→ Exercise objective
Nothing in the data below may be left out; return all of it exactly.

→ Dataset
━━━━━━━━
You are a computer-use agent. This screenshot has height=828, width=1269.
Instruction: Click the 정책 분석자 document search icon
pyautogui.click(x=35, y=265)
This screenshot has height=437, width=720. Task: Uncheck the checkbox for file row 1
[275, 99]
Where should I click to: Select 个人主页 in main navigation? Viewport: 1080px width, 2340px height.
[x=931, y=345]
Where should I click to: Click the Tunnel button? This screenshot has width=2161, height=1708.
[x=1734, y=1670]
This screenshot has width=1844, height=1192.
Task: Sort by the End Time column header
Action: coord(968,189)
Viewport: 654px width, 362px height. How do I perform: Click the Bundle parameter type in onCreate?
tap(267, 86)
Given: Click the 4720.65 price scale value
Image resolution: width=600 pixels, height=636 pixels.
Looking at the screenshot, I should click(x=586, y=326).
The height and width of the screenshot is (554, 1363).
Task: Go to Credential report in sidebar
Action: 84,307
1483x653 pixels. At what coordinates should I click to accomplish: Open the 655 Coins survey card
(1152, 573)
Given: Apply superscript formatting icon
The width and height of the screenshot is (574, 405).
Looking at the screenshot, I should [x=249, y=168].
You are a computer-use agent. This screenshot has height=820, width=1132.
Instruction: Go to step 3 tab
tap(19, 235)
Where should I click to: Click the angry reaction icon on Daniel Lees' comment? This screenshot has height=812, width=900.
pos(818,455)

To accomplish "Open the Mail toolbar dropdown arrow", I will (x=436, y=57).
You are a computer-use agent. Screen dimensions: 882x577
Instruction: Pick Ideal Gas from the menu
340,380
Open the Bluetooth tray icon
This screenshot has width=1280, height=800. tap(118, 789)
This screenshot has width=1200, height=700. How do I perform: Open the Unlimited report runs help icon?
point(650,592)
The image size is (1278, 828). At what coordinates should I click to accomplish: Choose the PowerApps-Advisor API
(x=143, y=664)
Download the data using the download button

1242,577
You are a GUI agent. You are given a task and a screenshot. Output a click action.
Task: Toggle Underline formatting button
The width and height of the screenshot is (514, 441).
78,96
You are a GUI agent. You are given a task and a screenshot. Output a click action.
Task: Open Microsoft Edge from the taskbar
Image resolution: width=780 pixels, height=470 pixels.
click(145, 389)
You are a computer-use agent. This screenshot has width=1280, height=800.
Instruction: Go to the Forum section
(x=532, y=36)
━━━━━━━━
→ Response to the exercise
You are a computer-use agent. This screenshot has height=828, width=1269.
Instruction: Click the 정책 분석자 document search icon
pyautogui.click(x=35, y=265)
This screenshot has height=437, width=720. Task: Uncheck the checkbox for file row 1
[275, 99]
Where should I click to: Select 个人主页 in main navigation? Viewport: 1080px width, 2340px height.
[x=931, y=345]
Where should I click to: Click the Tunnel button? This screenshot has width=2161, height=1708.
[x=1734, y=1670]
This screenshot has width=1844, height=1192.
Task: Sort by the End Time column header
Action: coord(968,189)
Viewport: 654px width, 362px height. How do I perform: Click the Bundle parameter type in onCreate?
tap(267, 86)
Given: Click the 4720.65 price scale value
Image resolution: width=600 pixels, height=636 pixels.
Looking at the screenshot, I should click(x=586, y=326).
The height and width of the screenshot is (554, 1363).
Task: Go to Credential report in sidebar
Action: 84,307
1483x653 pixels. At what coordinates should I click to accomplish: Open the 655 Coins survey card
(1152, 573)
Given: Apply superscript formatting icon
The width and height of the screenshot is (574, 405).
Looking at the screenshot, I should [x=249, y=168].
You are a computer-use agent. This screenshot has height=820, width=1132.
Instruction: Go to step 3 tab
tap(19, 235)
Where should I click to: Click the angry reaction icon on Daniel Lees' comment? This screenshot has height=812, width=900.
pos(818,455)

To accomplish "Open the Mail toolbar dropdown arrow", I will (x=436, y=57).
You are a computer-use agent. Screen dimensions: 882x577
Instruction: Pick Ideal Gas from the menu
340,380
Open the Bluetooth tray icon
This screenshot has width=1280, height=800. tap(118, 789)
This screenshot has width=1200, height=700. How do I perform: Open the Unlimited report runs help icon?
point(650,592)
The image size is (1278, 828). At what coordinates should I click to accomplish: Choose the PowerApps-Advisor API
(x=143, y=664)
Download the data using the download button

1242,577
You are a GUI agent. You are given a task and a screenshot. Output a click action.
Task: Toggle Underline formatting button
The width and height of the screenshot is (514, 441).
78,96
You are a GUI agent. You are given a task and a screenshot. Output a click action.
Task: Open Microsoft Edge from the taskbar
Image resolution: width=780 pixels, height=470 pixels.
click(145, 389)
You are a computer-use agent. This screenshot has width=1280, height=800.
Instruction: Go to the Forum section
(x=532, y=36)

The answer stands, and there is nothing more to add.